Einige Zeit später kam meine Mutter zurück nach Hause. Und als wir dann wieder alle zusammen waren, stand im Wohnzimmer der Stubenwagen, in dem meine kleine Schwester schlummerte. Ich war richtig stolz, dass wir vom Christkind ein Schwesterchen bekommen hatten.

Was das Allerbeste war: Trotzdem ist das Christkind am Heilig Abend nicht an unserem Haus vorbeigeflogen. Es gab einen wunderschönen Weihnachtsbaum und wie in jedem Jahr wurden auch unsere Wünsche erfüllt.

🙂

Sankt Martin

Mit dem Martinszug begann für mich als Kind in jedem Jahr die Vorweihnachtszeit.

Sicher habe ich ihn aber anders empfunden, als die meisten anderen Kinder. Das hatte damit zu tun, dass unser Vater ja ein sehr aktives Mitglied im Werdener Spielmannszug war.
St. Martin begann mit einer großen Putzaktion des jeweilig aktuellen Instrumentes.
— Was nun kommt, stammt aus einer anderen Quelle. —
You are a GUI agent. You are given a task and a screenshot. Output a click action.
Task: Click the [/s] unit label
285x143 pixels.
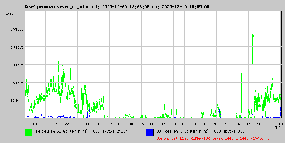[x=10, y=13]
Manchmal spielte Papa die Lyra, was eine Menge Arbeit bedeutete, mal waren es die Becken, die blitzen und blinken mussten.
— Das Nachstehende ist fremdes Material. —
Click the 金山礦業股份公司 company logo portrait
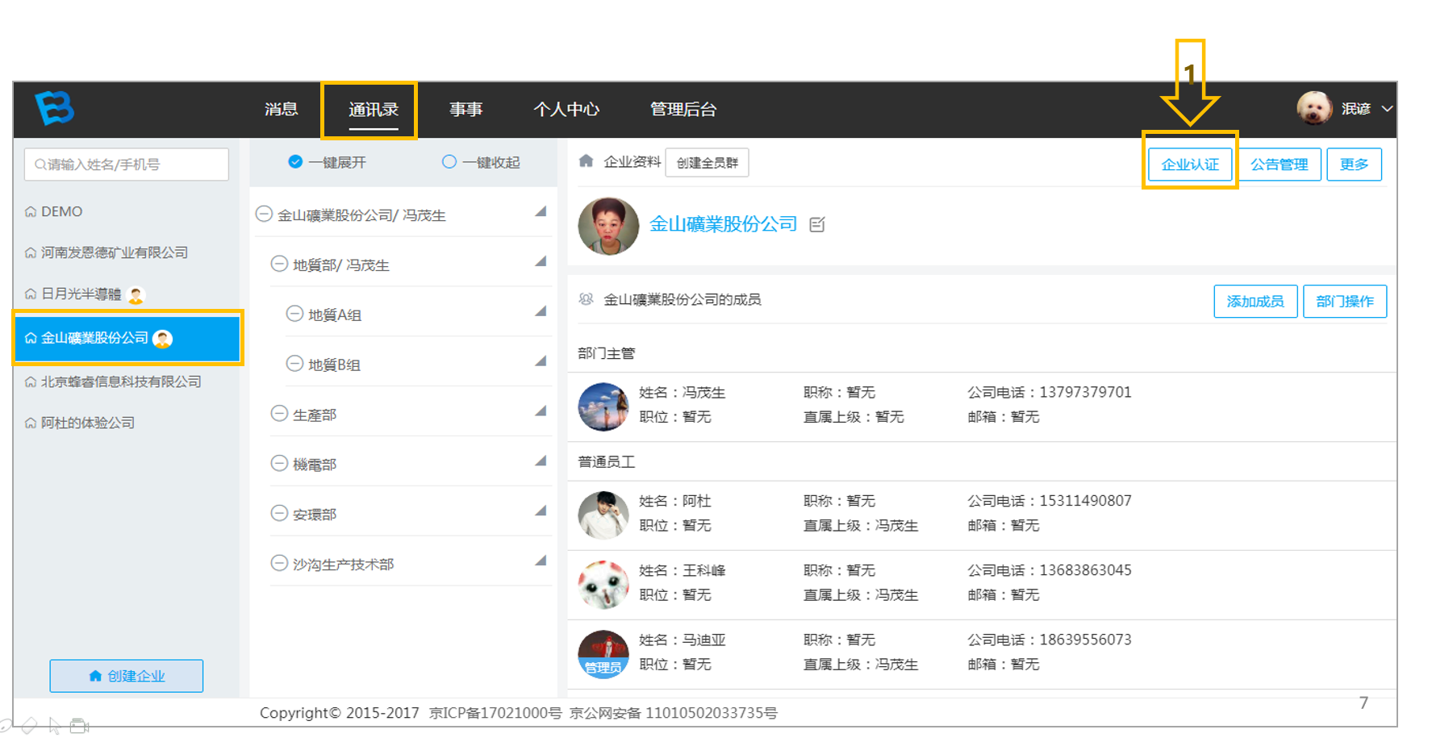This screenshot has height=742, width=1432. pyautogui.click(x=608, y=226)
Wir Kinder hatten im Kindergarten extra für diesen Tag mit Hilfe von Schwester Marie Laternen gebastelt. Aus schwarzem Karton wurden Motive ausgeschnitten und mit buntem Transparentpapier hinterlegt. Auf dem Boden wurde dann eine Weihnachtsbaumkerze befestigt und zu Hause hatte meine Mutter einen Holzstock, an dem sie aufgehängt wurde.
Wenn es am Martinstag dunkel wurde, zogen wir mit Mama hinter den Werdener-Spielleuten und dem Stankt Martin auf seinem riesigen Pferd, durch die Werdener Straßen. Stolz trugen wir unsere Laternen und sangen mit den anderen Leuten die vertrauten Lieder, die von den Musikern gespielt wurden. „Sankt Martin, Sankt Martin, Sankt Martin ritt durch Schnee und Wind….“ „Ich geh mit meiner Laterne und meine Laterne mit mir….“ und immer auch das Lied „Nikolaus komm in unser Haus….“

Weiter hintem im Martinszug zog ein weiterer Spielmannszug mit. Die Ruhrperle. Die beiden Spielmannszüge spielten immer im Wechsel, so, dass man ohne Pause von einem zum nächsten Lied kam.
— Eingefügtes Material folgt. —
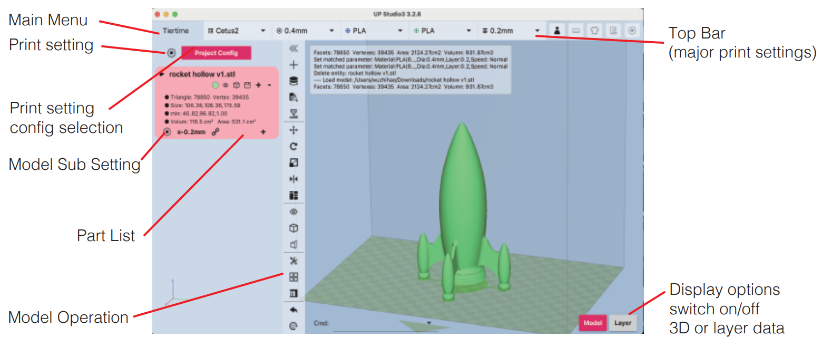Expand the rocket hollow v1.stl part entry

162,74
Der Martinszug endete auf dem Hof des Werdener Gymnasiums und dort wurden dann auch die Martinsgänse verlost, die in einem hölzernen Käfig im Zug mit gezogen wurden, nichtsahnend, dass sie bald als Martinsgans auf den Tellern der glücklichen Gewinner landen würden.

Auf dem Schulhof wurde auch das Martinslied noch einmal gesungen und danach gingen wir voller Erwartung mit unserer Mutter nach Hause.
Ob der Martin wohl bei uns war? Ja, er war da, denn auf unseren Stühlen saß für jedes Kind ein großer Stutenkerl. Mit einer Tonpfeife!

Dieser erste Stutenkerl des Jahres gehörte zum Sankt Martin einfach dazu. Und er schmeckte himmlisch…naja, er kam ja gewissermaßen auch aus dem Himmel, denn Martin hatte ihn ja gebracht. Als Vorbote vom Nikolaus, der ja einige Wochen später auch wieder einen Stutenkerl brachte.

Und am Allerbesten war, dass man anfing sich auf das Christkind zu freuen. Auch wenn die Zeit bis dahin immer noch endlos lang erschien.